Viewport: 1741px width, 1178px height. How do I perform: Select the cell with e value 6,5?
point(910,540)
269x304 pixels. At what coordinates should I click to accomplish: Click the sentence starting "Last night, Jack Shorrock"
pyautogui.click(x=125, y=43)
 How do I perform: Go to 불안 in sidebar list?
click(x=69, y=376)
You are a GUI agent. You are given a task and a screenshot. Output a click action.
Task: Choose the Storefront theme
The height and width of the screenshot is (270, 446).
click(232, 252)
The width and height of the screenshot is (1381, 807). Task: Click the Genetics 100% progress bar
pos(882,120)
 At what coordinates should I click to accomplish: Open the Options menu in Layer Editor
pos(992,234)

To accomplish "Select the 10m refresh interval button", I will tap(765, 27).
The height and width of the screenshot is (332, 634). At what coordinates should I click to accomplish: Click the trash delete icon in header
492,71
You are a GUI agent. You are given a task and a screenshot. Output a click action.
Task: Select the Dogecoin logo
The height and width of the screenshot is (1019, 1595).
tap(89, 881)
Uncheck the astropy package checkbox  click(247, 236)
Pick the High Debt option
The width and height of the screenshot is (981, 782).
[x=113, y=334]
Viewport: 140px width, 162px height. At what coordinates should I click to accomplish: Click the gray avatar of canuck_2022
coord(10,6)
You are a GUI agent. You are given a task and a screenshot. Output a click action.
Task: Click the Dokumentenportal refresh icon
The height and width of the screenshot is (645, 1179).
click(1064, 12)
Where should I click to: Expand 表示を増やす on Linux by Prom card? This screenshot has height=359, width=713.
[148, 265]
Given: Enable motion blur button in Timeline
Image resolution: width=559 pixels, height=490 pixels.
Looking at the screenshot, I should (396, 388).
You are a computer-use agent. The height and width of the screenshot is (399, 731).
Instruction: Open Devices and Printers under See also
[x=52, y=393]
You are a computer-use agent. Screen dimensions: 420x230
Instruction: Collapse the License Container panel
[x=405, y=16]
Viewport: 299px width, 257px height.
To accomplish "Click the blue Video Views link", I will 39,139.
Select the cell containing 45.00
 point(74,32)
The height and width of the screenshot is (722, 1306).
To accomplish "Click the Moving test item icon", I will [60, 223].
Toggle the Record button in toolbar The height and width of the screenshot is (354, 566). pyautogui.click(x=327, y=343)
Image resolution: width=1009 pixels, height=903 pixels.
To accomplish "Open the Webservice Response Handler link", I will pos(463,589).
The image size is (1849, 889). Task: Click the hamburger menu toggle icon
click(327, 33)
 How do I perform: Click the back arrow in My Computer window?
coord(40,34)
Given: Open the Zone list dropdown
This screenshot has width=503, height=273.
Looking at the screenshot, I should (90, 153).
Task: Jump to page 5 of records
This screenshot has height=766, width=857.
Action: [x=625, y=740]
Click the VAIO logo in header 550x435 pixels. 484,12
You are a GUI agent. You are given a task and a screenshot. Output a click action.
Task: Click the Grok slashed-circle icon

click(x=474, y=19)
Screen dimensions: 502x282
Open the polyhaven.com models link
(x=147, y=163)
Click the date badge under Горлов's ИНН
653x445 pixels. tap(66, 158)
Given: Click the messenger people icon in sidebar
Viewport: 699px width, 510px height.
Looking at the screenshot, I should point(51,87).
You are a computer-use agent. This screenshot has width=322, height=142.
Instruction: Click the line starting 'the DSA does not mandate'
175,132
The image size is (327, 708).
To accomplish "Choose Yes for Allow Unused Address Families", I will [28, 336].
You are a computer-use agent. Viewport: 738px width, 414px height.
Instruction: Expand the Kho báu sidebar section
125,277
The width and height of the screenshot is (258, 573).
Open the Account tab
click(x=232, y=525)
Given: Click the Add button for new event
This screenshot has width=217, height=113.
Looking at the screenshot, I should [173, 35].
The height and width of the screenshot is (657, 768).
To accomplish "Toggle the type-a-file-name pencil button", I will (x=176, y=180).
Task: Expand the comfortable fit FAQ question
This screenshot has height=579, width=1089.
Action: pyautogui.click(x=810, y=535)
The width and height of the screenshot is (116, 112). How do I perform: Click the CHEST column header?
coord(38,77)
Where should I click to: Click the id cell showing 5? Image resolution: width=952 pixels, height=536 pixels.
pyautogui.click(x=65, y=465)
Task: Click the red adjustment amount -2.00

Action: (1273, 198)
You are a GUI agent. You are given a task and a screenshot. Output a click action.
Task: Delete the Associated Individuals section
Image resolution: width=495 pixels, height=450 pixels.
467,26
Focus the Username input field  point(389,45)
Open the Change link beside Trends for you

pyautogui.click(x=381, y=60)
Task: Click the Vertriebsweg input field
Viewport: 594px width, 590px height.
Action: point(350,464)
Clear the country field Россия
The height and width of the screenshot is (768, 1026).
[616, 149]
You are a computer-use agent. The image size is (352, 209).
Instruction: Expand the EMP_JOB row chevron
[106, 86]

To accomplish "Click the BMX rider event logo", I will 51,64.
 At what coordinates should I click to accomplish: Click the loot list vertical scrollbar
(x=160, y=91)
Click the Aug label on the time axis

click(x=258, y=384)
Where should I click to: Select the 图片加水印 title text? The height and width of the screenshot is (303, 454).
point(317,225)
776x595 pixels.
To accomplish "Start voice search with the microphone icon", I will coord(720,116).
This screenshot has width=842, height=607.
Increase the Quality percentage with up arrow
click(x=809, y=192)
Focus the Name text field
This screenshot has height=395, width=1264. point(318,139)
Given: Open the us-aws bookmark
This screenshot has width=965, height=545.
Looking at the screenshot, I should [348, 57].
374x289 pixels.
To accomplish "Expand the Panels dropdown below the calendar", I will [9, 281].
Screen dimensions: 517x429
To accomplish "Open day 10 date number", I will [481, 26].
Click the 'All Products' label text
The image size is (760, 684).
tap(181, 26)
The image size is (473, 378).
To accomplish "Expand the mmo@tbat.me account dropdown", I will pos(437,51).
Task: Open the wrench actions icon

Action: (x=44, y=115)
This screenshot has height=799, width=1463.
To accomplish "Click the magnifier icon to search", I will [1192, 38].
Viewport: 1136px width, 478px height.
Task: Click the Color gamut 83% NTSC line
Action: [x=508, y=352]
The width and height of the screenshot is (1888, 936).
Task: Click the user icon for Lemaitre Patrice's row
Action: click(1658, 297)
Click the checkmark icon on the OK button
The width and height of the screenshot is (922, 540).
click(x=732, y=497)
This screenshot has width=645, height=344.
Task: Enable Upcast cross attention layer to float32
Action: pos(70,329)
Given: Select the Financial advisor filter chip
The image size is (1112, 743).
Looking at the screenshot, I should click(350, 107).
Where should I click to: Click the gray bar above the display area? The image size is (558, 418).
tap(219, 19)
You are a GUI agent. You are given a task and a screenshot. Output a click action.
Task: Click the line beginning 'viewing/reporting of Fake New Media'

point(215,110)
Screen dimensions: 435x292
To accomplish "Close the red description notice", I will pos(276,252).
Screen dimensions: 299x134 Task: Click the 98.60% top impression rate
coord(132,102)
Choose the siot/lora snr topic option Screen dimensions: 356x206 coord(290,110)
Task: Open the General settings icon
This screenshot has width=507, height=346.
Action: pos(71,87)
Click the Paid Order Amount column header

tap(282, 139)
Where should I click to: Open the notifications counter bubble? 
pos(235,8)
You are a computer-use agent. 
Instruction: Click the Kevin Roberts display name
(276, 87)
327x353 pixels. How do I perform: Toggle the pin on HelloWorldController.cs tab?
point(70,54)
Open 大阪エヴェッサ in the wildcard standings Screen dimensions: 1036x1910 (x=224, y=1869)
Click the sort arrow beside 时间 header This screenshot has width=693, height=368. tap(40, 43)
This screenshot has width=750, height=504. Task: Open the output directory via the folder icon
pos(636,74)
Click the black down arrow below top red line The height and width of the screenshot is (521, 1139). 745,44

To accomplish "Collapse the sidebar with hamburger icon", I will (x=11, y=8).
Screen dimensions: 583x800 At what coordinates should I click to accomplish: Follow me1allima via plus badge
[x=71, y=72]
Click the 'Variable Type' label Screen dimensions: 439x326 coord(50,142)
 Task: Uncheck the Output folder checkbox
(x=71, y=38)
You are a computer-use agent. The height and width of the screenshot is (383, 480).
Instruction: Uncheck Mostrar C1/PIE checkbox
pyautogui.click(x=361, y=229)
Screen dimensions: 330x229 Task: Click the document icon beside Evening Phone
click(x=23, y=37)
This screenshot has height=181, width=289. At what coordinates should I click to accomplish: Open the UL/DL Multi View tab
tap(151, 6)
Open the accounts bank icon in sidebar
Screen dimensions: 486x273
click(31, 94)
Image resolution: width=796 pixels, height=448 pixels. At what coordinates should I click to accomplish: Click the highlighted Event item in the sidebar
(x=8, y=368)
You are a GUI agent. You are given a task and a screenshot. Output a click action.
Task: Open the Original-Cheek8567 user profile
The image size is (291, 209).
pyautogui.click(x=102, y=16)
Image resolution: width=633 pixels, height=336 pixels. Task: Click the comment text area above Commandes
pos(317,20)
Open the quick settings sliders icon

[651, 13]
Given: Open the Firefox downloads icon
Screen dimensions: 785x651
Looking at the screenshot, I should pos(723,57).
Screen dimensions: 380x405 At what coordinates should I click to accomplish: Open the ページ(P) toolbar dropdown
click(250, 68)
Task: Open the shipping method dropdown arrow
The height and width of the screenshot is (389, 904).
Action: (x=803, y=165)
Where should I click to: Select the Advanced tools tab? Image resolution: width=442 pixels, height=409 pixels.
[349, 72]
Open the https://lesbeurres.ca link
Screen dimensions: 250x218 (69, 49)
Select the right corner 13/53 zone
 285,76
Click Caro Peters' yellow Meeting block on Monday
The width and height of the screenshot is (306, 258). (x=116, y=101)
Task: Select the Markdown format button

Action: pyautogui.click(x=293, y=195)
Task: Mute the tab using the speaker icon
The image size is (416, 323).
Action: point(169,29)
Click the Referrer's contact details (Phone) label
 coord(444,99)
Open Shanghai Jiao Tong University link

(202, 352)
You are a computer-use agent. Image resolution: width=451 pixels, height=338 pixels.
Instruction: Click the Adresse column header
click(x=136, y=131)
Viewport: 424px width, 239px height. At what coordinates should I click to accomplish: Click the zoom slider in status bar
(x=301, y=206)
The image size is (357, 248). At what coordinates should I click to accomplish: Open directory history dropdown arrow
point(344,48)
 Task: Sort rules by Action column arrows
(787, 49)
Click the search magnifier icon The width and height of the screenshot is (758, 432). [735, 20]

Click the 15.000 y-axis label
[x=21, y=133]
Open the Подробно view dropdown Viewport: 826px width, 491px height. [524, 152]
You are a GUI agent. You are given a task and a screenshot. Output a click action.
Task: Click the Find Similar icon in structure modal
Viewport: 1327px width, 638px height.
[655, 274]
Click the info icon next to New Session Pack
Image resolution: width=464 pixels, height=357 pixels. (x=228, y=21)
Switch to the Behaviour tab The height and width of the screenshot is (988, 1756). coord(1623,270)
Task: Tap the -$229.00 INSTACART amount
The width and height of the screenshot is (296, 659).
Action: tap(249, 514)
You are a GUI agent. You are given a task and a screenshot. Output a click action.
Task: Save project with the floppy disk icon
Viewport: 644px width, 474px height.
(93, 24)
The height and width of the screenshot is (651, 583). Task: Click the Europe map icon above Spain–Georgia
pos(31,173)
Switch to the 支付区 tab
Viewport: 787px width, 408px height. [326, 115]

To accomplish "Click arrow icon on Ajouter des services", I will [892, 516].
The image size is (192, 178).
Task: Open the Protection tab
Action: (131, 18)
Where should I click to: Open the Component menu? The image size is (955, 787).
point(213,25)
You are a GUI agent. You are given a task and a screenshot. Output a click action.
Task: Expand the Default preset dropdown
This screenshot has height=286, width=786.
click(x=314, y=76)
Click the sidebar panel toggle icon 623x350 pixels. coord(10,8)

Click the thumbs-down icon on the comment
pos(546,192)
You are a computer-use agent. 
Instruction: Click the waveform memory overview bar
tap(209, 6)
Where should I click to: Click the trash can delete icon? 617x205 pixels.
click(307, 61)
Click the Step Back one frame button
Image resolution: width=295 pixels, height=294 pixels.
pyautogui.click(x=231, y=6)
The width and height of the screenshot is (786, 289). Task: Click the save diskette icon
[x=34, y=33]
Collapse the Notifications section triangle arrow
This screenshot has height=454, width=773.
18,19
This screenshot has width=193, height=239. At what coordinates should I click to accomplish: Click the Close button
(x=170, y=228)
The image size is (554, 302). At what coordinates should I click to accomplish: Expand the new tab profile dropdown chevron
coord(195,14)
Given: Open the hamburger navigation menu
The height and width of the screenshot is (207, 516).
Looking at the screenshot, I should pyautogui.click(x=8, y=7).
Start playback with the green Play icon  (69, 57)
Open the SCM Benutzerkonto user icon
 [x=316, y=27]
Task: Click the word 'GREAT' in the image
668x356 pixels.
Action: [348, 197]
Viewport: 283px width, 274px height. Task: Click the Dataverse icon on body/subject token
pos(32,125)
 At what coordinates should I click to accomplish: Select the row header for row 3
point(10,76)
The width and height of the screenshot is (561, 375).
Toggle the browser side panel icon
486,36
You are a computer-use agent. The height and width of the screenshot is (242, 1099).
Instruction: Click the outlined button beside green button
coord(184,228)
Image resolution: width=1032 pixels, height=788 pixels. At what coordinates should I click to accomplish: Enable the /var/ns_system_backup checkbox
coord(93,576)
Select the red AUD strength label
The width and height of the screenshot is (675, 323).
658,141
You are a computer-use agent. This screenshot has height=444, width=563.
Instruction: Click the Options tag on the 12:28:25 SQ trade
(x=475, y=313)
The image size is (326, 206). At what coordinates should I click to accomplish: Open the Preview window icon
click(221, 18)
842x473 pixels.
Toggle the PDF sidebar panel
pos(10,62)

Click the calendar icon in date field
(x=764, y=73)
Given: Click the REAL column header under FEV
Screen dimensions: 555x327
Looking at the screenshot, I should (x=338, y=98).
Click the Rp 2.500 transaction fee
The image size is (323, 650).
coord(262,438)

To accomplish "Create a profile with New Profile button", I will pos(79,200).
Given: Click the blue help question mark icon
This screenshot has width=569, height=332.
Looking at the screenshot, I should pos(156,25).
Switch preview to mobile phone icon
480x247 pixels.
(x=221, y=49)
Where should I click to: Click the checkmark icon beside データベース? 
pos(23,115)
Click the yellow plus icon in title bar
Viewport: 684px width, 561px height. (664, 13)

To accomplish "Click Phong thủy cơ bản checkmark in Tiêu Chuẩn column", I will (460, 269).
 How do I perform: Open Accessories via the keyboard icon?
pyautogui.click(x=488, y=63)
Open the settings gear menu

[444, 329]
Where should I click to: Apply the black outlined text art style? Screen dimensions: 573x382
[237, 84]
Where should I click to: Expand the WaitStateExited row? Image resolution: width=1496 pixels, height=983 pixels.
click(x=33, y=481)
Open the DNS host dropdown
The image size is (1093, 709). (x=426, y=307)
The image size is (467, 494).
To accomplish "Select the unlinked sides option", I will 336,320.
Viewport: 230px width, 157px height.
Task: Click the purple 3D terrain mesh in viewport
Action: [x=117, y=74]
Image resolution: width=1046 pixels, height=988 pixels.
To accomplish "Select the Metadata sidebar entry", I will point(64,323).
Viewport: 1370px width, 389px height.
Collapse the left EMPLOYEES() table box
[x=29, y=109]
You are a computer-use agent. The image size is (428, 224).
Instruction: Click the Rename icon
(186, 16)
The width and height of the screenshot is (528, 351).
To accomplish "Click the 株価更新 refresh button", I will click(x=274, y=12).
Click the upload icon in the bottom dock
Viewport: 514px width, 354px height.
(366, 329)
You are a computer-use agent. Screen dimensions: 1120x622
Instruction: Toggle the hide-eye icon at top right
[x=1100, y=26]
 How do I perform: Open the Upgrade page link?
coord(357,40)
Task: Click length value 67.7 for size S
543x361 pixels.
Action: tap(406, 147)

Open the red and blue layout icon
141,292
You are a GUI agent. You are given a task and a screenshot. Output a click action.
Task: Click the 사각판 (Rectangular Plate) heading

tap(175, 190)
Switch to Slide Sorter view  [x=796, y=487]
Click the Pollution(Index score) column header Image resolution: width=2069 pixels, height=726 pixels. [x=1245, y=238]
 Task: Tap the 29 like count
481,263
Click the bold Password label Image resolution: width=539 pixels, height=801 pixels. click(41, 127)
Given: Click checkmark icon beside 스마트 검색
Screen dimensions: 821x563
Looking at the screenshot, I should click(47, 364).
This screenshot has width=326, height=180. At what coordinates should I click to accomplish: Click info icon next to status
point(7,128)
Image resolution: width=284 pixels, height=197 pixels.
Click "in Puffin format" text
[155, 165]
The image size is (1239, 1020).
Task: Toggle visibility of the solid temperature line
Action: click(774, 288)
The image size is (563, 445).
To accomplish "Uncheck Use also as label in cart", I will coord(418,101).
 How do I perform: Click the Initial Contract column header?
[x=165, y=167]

----

TASK TO CARRY OUT |
Write down, word for word, the lines above from the one containing "Where should I click to: Expand the" through the one containing "Switch to Slide", both ends included.

RESPONSE AREA |
Where should I click to: Expand the WaitStateExited row? Image resolution: width=1496 pixels, height=983 pixels.
click(x=33, y=481)
Open the DNS host dropdown
The image size is (1093, 709). (x=426, y=307)
The image size is (467, 494).
To accomplish "Select the unlinked sides option", I will 336,320.
Viewport: 230px width, 157px height.
Task: Click the purple 3D terrain mesh in viewport
Action: [x=117, y=74]
Image resolution: width=1046 pixels, height=988 pixels.
To accomplish "Select the Metadata sidebar entry", I will point(64,323).
Viewport: 1370px width, 389px height.
Collapse the left EMPLOYEES() table box
[x=29, y=109]
You are a computer-use agent. The image size is (428, 224).
Instruction: Click the Rename icon
(186, 16)
The width and height of the screenshot is (528, 351).
To accomplish "Click the 株価更新 refresh button", I will click(x=274, y=12).
Click the upload icon in the bottom dock
Viewport: 514px width, 354px height.
(366, 329)
You are a computer-use agent. Screen dimensions: 1120x622
Instruction: Toggle the hide-eye icon at top right
[x=1100, y=26]
 How do I perform: Open the Upgrade page link?
coord(357,40)
Task: Click length value 67.7 for size S
543x361 pixels.
Action: tap(406, 147)

Open the red and blue layout icon
141,292
You are a GUI agent. You are given a task and a screenshot. Output a click action.
Task: Click the 사각판 (Rectangular Plate) heading

tap(175, 190)
Switch to Slide Sorter view  [x=796, y=487]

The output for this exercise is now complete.